In a purely observational study we have the problem that is called confounding (better labeled *systematic* confounding) which means that there are factors that are different (on average) between the people who have exposure E and those who do not, *other than the exposure itself or anything it causes*, and these factors that cause different outcomes with respect to D (e.g. they make D more likely). These differences might be mistakenly attributed to E. For example, smokers have worse health outcomes than nonsmokers for many diseases for reasons other than smoking; that is, health outcomes would differ between smokers and nonsmokers even if none of the “smokers” actually smoked.
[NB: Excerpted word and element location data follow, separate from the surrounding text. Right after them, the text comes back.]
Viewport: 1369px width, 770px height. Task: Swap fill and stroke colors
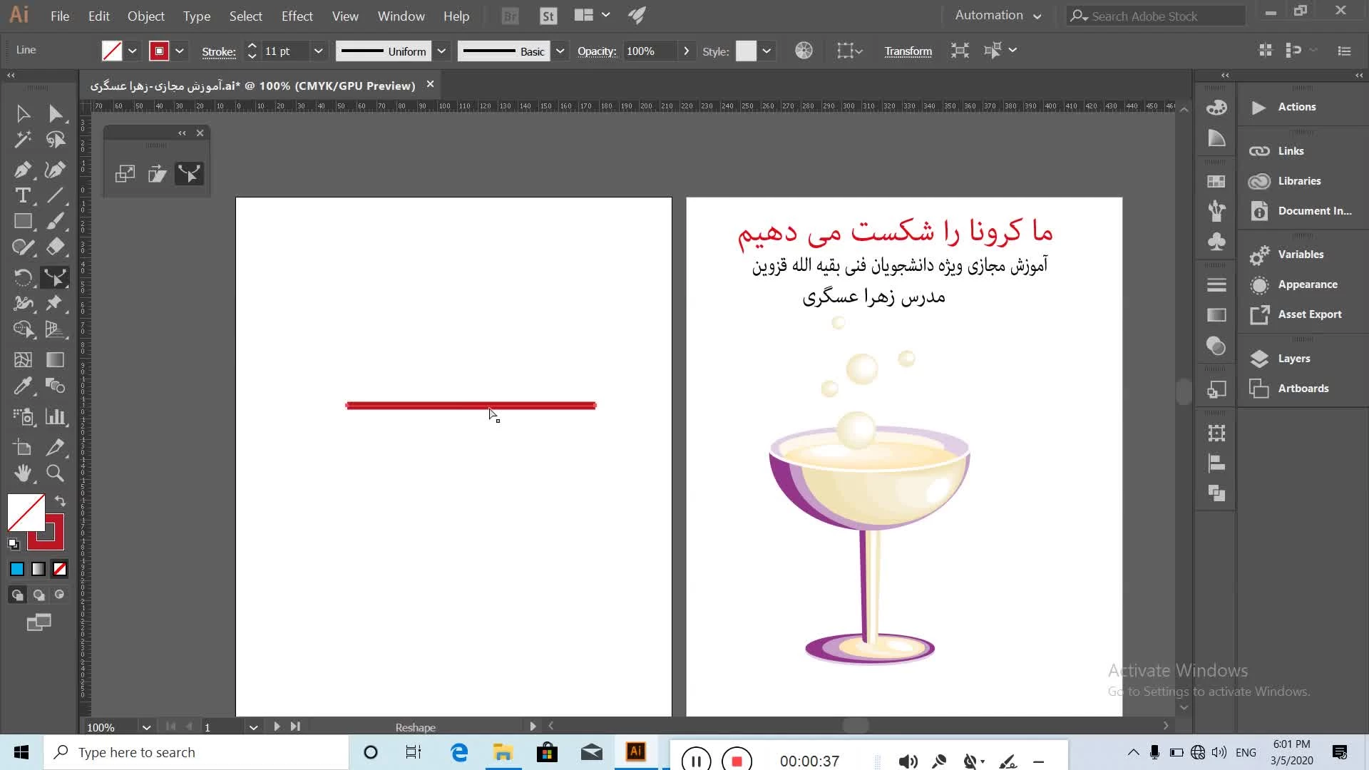tap(60, 501)
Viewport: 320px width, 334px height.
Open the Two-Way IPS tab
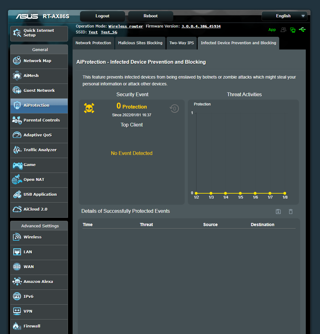point(181,43)
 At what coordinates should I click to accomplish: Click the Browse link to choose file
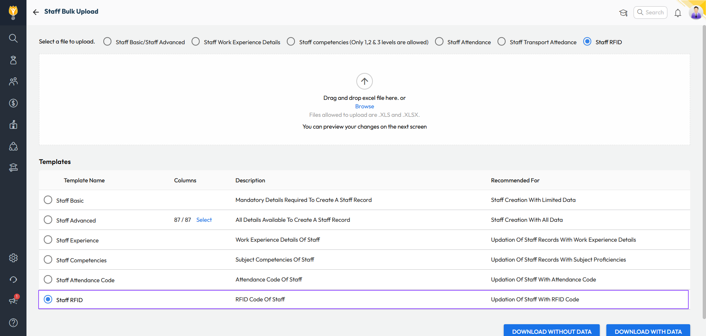(x=364, y=106)
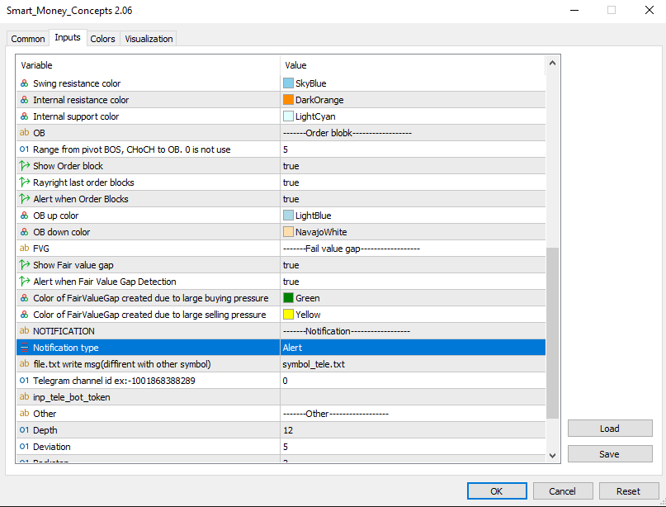Click the boolean icon beside Rayright last order blocks
This screenshot has width=666, height=507.
point(24,182)
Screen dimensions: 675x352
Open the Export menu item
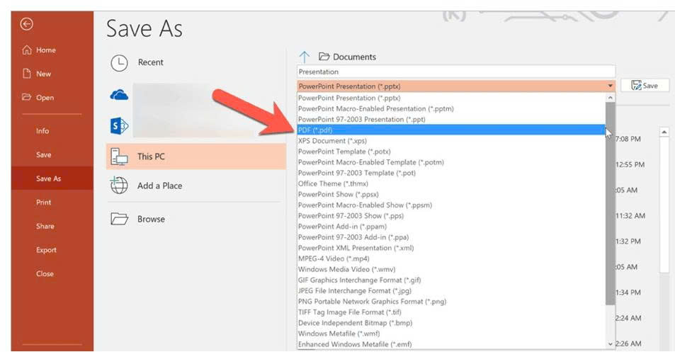click(46, 250)
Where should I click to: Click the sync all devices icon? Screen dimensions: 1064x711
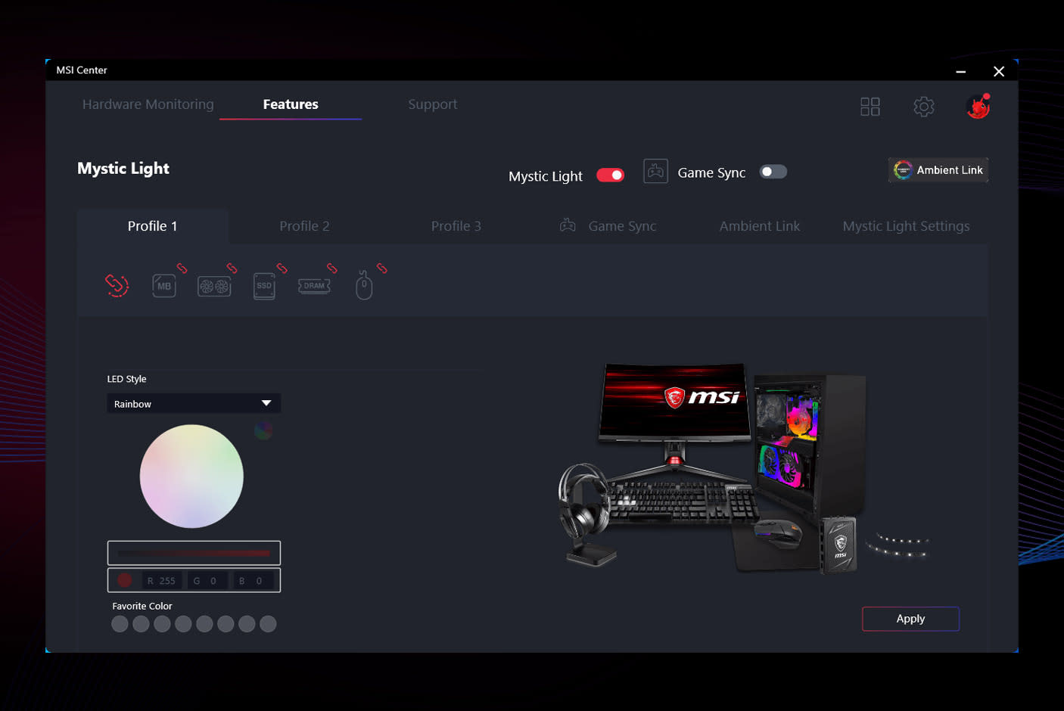[117, 285]
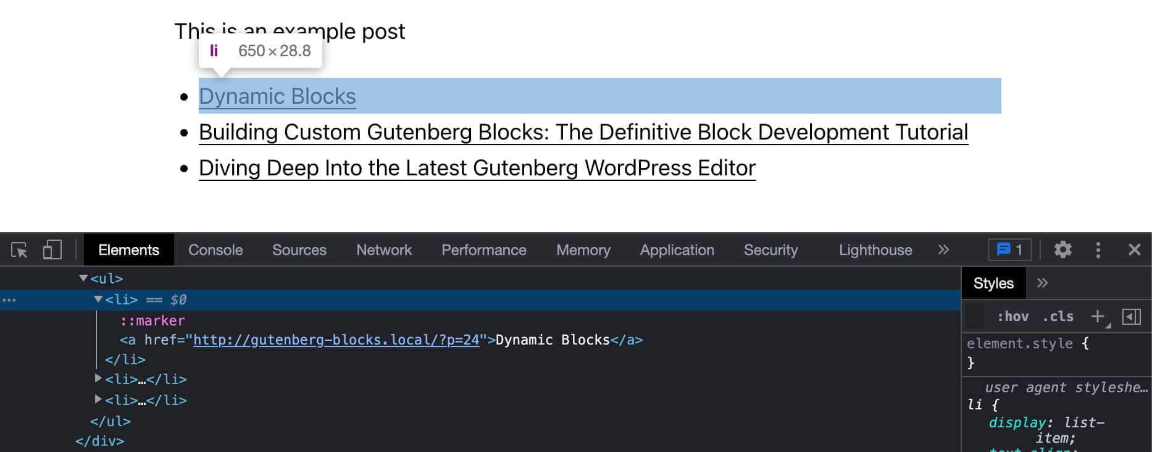Add new style rule plus icon
This screenshot has width=1152, height=452.
[1097, 317]
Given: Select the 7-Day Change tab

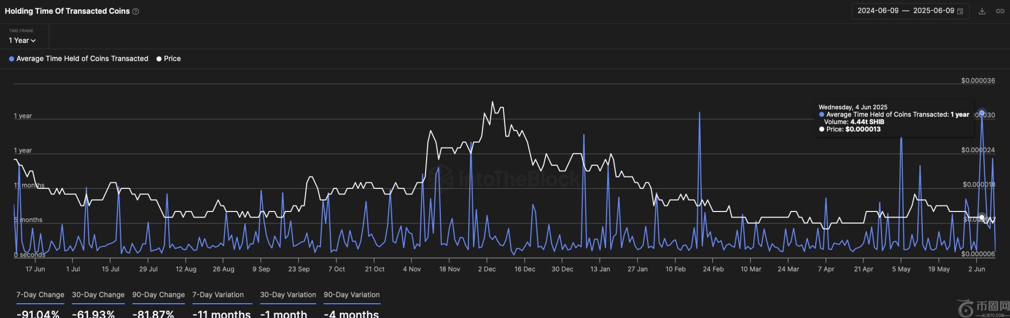Looking at the screenshot, I should coord(40,295).
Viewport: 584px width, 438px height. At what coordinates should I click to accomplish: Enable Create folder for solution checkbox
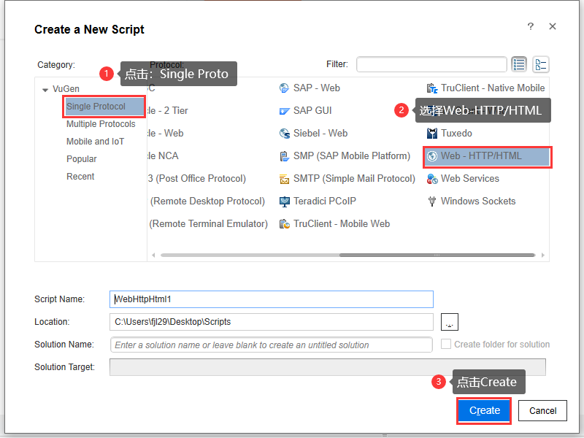point(447,345)
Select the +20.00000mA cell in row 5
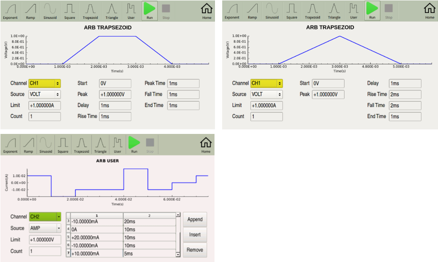Viewport: 438px width, 262px height. click(97, 237)
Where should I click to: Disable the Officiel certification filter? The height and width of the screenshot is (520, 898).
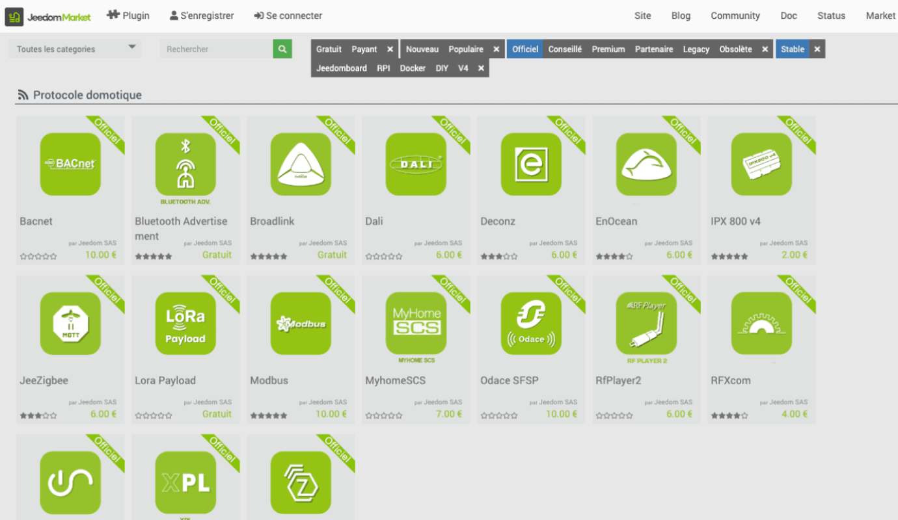click(x=524, y=49)
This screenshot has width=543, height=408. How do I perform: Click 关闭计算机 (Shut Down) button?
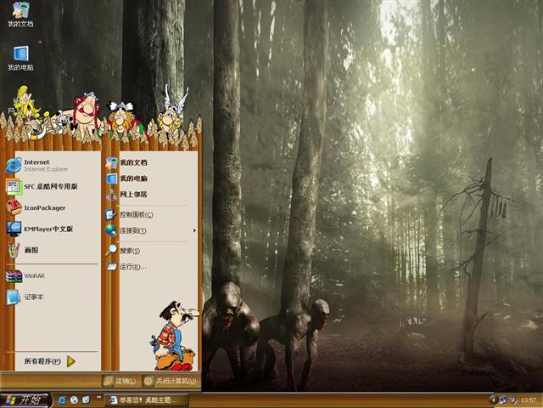click(170, 381)
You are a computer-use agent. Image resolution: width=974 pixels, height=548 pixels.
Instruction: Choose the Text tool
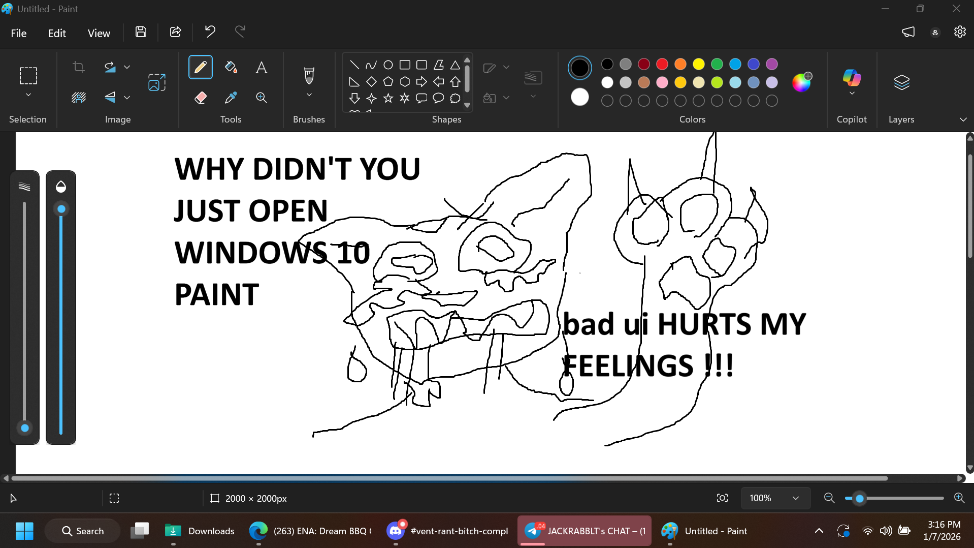click(261, 67)
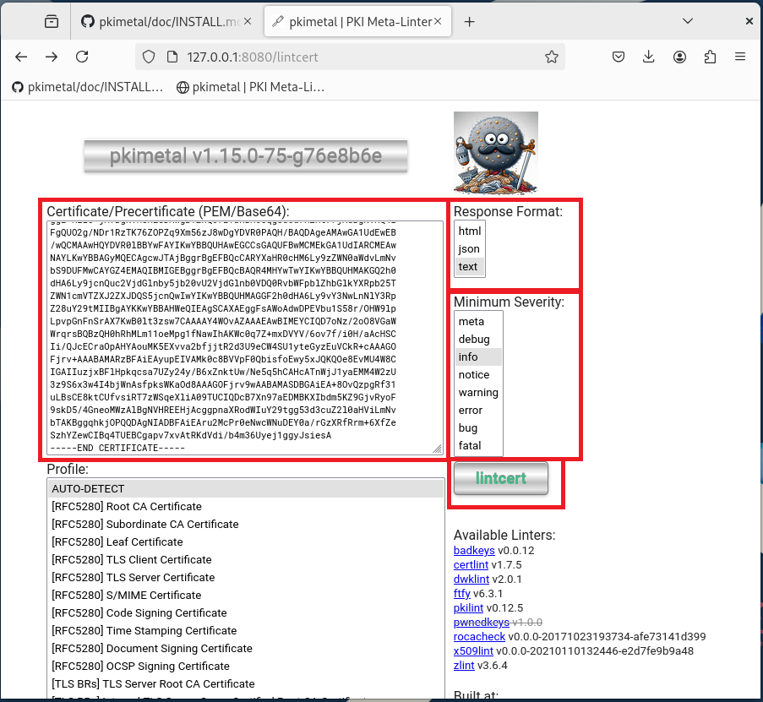Choose warning as minimum severity
763x702 pixels.
tap(478, 393)
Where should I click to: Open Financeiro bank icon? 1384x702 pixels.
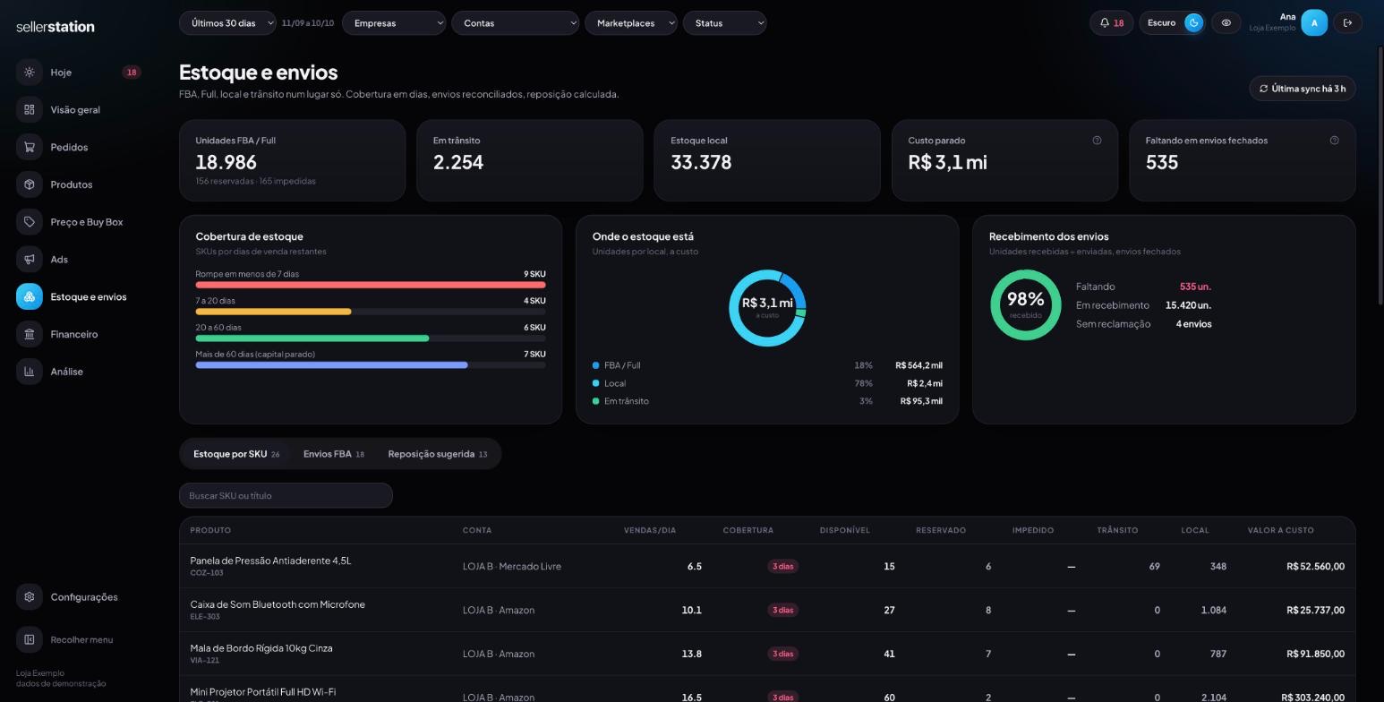tap(30, 334)
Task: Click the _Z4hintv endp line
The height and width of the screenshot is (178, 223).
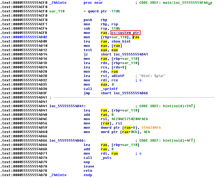Action: (71, 175)
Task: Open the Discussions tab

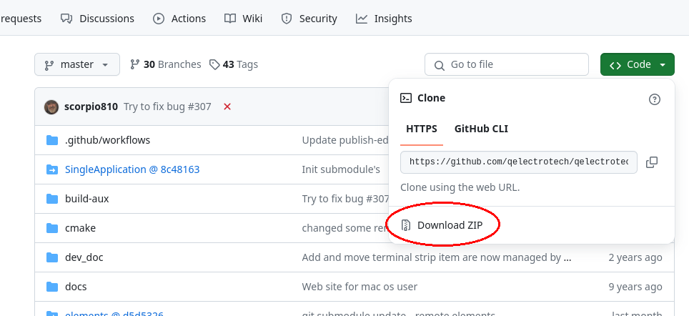Action: click(97, 19)
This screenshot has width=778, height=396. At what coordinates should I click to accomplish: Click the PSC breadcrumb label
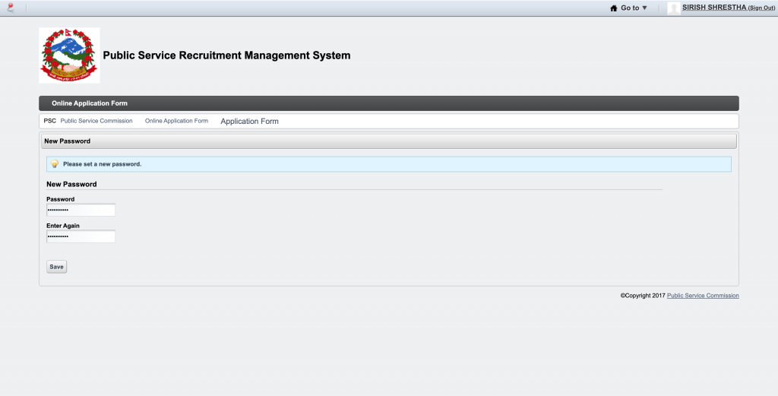pos(49,121)
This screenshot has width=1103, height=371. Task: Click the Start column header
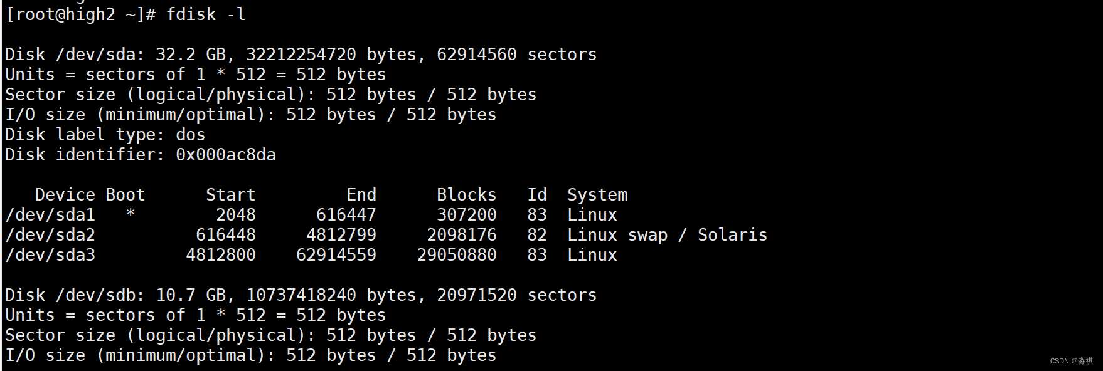[230, 195]
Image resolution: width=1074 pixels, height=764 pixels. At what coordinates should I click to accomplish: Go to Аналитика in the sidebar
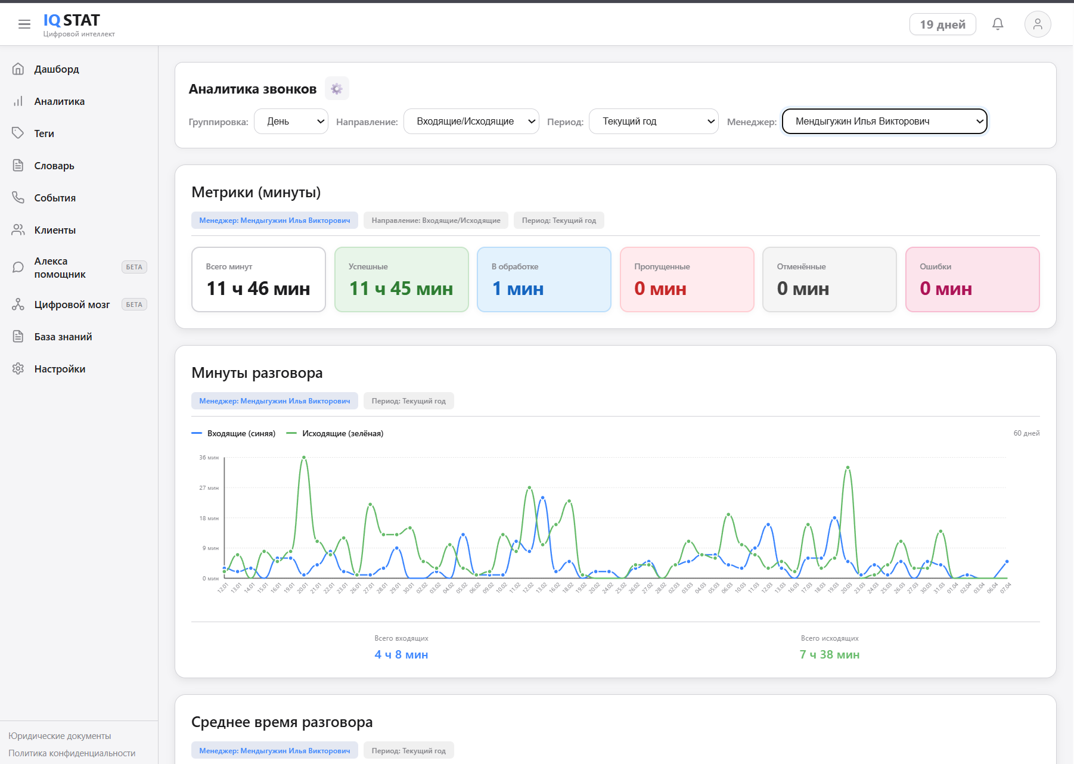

Since this difference is the case for the entire population the problem is not just a matter of sampling variation in the study (the type of error that is quantified by confidence intervals); it would still exist if you were able to include everyone in your study. Similarly, it is not caused by measurement error or any other goof. It is a real difference between the people who happen to have E and those who do not.
[Note that confounding is often confused with the badly named “confounders”, which are probably best called “unconfounders”. These are characteristics that are measured (or could be) and thus are variables that can be “controlled for” to reduce the confounding. Confounding exists if the exposed and unexposed populations are different, in terms of propensity for the outcome apart from what the exposure causes, regardless of the identification of confounders. Confounding does not require or promise that we can identify a confounder (i.e., unconfounder) variable.]
So, in an experimental study we break the connection between E and any other factor by assigning E randomly. On average, then, confounding is eliminated (if everything is done according to the theoretical perfect rules, which is seldom quite the case). There actually still is confounding – by bad luck we might assign more people who just have a propensity toward D to one exposure group – but this confounding is no longer systematic. It is random and can therefore be captured using random error statistics (confidence intervals, p-values, etc.). Eliminating systematic confounding as an explanation for a correlation in your data is a great advantage, but it is not the same as going from not seeing causation to seeing it. You have merely ruled out one of the many possible explanations that compete with causation to explain the correlation in the data. Of course, this might be enough to make you extremely confident that you are seeing the manifestation of real causation, but you still never see the causation. But still, you should pay attention to the phrasing there: “make you”. The conclusion about causation is still in the mind of the observer, not in the data.
With this in mind, it becomes possible to realistically discuss how some studies might have advantages over others in terms of causal inference. An experiment on people can eliminate systematic confounding as an explanation for observed correlations. On the other hand, it might not offer a very good measure of the phenomenon of interest, so there are tradeoffs, art rather than blind, naïve following of recipes, and no bright lines. In future analyses, I will present such points in context, referring back to this note as the “you never observe causation, only correlations with different degrees of support for causal inference” macro.